South Euclid Police Chief Kevin Nietert asked Monday that the resident hunting method be removed from the table because cities such as Parma Heights and Aurora require a minimum of five acres upon which to hunt, while Orange require eight acres. South Euclid is a densely populated city with few large properties upon which to shoot.

After explaining the surgical method, however, DeNicola said that in the area around Nine Mile Creek, culling would be the most effective method used, either by hunting or sharpshooting. “That type of big block, we’ll call it a woods, is very hard for fertility control,” he said.

The cost of using surgical sterilization is about $1,000 per deer, but its effectiveness means that little will have to be done in the immediately following years.

“Each year (after the sterilization surgeries take place) you’re just making sure you don’t have any residual pregnant females, any few immigrants coming into the community that will reproduce,” DeNicola said. He added that in a similar project in Cincinnati, less than five females will be handled a year after the sterilization surgeries.

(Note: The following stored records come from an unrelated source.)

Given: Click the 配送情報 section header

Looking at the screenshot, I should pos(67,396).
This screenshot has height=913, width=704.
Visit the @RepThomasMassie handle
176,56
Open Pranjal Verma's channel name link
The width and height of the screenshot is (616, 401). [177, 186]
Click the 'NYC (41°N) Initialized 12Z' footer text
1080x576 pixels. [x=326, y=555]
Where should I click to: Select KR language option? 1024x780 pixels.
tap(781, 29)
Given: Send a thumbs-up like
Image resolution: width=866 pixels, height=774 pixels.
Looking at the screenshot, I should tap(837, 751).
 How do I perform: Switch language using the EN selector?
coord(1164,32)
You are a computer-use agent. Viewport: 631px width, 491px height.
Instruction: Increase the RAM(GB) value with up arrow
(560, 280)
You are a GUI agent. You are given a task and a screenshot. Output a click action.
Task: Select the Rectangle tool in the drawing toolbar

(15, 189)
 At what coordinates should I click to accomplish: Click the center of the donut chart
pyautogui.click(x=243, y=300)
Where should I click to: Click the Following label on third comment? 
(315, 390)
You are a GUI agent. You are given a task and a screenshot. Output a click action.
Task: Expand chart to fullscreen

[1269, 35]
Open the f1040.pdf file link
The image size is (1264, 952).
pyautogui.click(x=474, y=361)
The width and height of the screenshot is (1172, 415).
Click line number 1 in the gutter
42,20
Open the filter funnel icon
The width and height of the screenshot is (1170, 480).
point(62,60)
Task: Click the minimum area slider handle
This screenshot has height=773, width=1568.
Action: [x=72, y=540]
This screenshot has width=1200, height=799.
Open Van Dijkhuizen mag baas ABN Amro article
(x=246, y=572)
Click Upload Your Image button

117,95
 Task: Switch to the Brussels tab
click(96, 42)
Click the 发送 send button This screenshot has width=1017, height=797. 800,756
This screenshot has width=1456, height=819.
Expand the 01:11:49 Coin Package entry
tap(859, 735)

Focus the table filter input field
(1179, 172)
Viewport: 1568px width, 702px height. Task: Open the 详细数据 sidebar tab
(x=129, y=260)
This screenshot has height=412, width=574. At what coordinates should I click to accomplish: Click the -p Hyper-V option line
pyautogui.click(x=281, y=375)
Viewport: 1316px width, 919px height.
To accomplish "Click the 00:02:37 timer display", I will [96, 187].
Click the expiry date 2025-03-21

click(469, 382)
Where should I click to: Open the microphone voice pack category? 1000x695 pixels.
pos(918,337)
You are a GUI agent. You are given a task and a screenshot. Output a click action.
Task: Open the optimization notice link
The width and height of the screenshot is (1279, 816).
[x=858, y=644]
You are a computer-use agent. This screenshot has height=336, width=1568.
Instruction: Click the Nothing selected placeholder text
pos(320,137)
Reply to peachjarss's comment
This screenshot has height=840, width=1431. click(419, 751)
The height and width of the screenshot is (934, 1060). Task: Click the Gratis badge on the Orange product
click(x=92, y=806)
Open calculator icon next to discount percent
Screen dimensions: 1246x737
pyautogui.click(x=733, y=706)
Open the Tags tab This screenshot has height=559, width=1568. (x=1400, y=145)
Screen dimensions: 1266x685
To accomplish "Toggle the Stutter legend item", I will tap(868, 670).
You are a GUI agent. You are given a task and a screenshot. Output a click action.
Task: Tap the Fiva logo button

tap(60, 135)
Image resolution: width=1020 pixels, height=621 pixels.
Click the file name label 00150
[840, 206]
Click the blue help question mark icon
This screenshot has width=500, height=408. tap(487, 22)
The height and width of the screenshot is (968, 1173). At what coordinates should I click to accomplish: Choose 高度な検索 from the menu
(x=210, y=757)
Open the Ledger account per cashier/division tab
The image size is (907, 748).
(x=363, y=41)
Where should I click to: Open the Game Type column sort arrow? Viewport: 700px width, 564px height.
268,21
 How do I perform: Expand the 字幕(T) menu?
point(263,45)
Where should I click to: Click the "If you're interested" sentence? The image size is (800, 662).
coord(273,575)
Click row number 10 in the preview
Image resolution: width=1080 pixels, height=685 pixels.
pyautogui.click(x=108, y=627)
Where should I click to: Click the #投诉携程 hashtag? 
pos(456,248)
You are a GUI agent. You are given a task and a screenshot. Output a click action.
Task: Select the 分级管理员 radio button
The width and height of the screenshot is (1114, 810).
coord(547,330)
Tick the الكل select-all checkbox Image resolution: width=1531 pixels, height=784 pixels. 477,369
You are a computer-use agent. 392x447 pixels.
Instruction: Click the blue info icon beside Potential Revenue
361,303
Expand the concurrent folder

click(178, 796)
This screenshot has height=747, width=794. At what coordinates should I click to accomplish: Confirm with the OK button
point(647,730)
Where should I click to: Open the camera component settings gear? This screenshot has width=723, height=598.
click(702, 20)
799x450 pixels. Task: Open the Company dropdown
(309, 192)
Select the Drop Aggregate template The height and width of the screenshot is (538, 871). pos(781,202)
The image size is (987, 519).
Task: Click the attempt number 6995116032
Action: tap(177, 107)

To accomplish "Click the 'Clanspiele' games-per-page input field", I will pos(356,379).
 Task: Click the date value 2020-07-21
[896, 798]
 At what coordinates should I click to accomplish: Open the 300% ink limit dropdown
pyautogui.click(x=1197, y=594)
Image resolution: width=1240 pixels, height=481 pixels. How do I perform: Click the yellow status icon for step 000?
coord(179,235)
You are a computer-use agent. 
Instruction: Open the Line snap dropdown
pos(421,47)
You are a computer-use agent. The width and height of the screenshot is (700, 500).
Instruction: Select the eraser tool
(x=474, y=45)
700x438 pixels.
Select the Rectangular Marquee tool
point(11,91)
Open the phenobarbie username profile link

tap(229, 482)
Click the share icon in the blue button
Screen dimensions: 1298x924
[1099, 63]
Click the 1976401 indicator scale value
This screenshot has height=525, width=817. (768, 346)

Simon, who spoke briefly during the meeting, is attempting to gain funding to help communities, including Richmond Heights and Beachwood, within her County Council District use sterilization. Simon said she would like District 11 to serve as a model to other regions in terms of finding a long-term solution to the deer population problem.

Ward 4 Councilwoman Jane Goodman asked why bucks, since there are fewer of them, cannot instead be sterilized. DeNicola said that bucks wander much farther than do female deer, who typically stay within a 50-100-acre area. Bucks, he said, can wander 10-15 miles during the course of their travels. DeNicola said the buck sterilization program fared best on Staten Island because it is an island and the bucks had limited space to roam.

Ward 3 Councilwoman Sara Continenza, who chairs the committee, said that she has been researching using a multi-faceted approach. She said that the next step would be figuring the costs of sterilization/contraception and culling.